Saint-Géry Island (French: île Saint-Géry, Dutch: Sint-Gorikseiland (help·info)) was the largest island in the Senne (Zenne) river in Brussels, Belgium. It was named after Saint Gaugericus of Cambrai, who built a chapel there ca. 580. Hence the name "Brussels", which comes from Bruocsella or Broekzele, meaning "settlement in the marsh". It ceased to exist as an island when the Senne was covered over in the late 19th century.
The former island's easternmost edge was more or less due west across Boulevard Anspach from the current Brussels Stock Exchange. The island was more or less round, and centred on the current Halles Saint-Géry. Many streets and buildings still bear the name.

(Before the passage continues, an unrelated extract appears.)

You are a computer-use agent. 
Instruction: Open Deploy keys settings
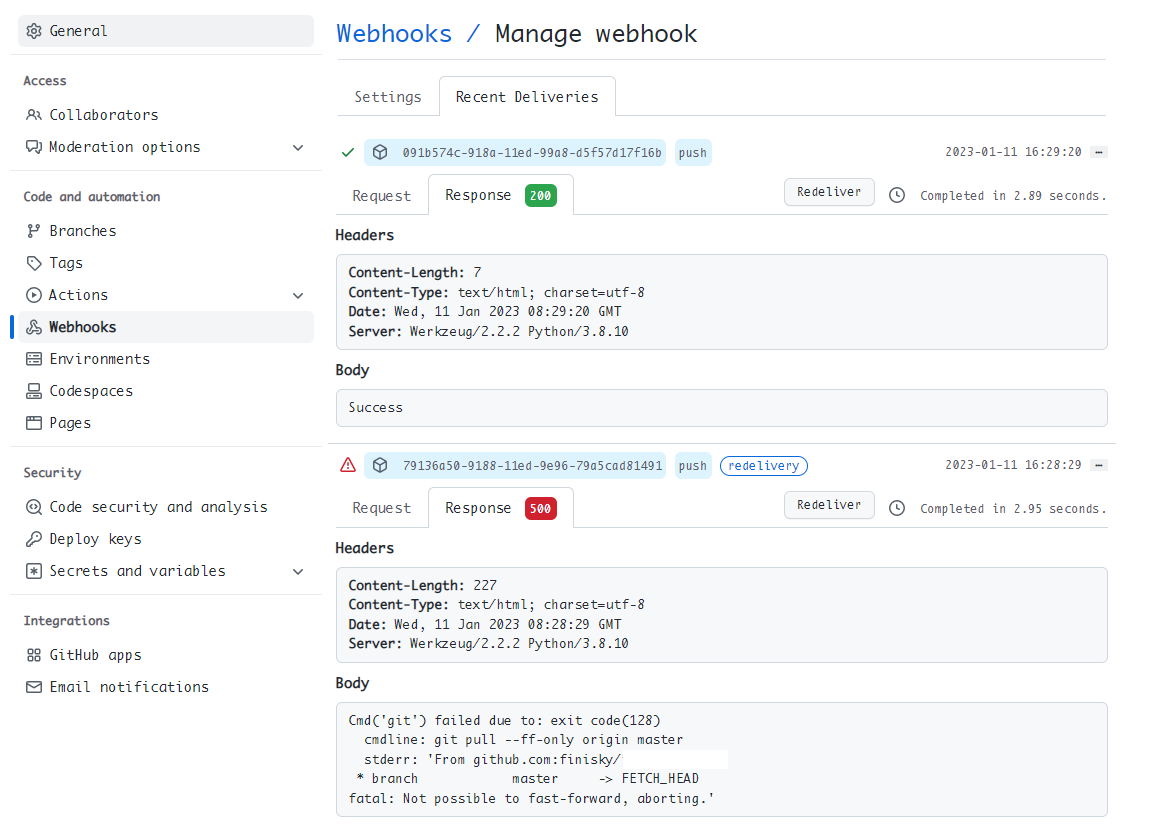click(100, 538)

Saint Gaugericus of Cambrai built a chapel on the island around the year 580. Starting in the 10th century, the church began to house relics of Saint Gudula, who had died two centuries earlier. Later the relics were transferred to the nearby St. Michael and Gudula Cathedral.
When King Lothair II of Lotharingia appointed his brother Charles to be Duke of Lower Lotharingia in the 10th century, Charles constructed a fort on the island. Past the island navigation on the Senne was much more difficult, so it was a good strategic position. It had to defend not only the area, but also the western frontier of the Holy Roman Empire (to which the Duchy of Brabant and thus also Brussels belonged) against attacks by the French kings and their powerful vassals, the Counts of Flanders. This fort marked the birth of the city of Brussels, though the ruins have not been found.
The island was said to be once completely carpeted in irises. Due to the importance of the island, the iris has been the symbol of Brussels since the 19th century, and is now the sole feature on the flag of the Brussels-Capital Region.
By the 12th century, the island was home to a high density of watermills, playing an important role in Brussels' growth as a commercial centre. During the Middle Ages, the island was home to a large amount of fishmongers, who would use the river surrounding the island to exchange the water in their fish reservoirs. Fish were extremely important in the Roman Catholic city, as fasts prescribed by the church were rigorously obeyed. This ceased to be common practice even before the Industrial Revolution, as a growing number of tanners, dyers and other trades dumped their waste into the river, causing it to be unsuitable for storing fish.
At the end of the 18th century, under the French revolutionnary regime, the Gothic church which had replaced the chapel was razed, replaced by a fountain centred on an obelisk dating from 1767 which had been taken from Grimbergen abbey. The square was an open-air market for the following century.
Around 1870, when the Senne was covered, the island ceased to exist as an island and some of the eastern sections were demolished to make way for the modern bourgeois housing on Anspach boulevard (then called Central boulevard). Plans were made to create a covered market to replace the open-air one, and in 1882, work was finished. The building, known as the Halles Saint-Géry (fr), (Dutch: Sint-Gorikshallen) is in the Flemish Neo-Renaissance style. The fountain still stands inside it.
- (French) Deligne, Chloé. Bruxelles sortie des eaux. Éditions Historia Bruxellae, 2005. ISBN 2-9600373-1-6.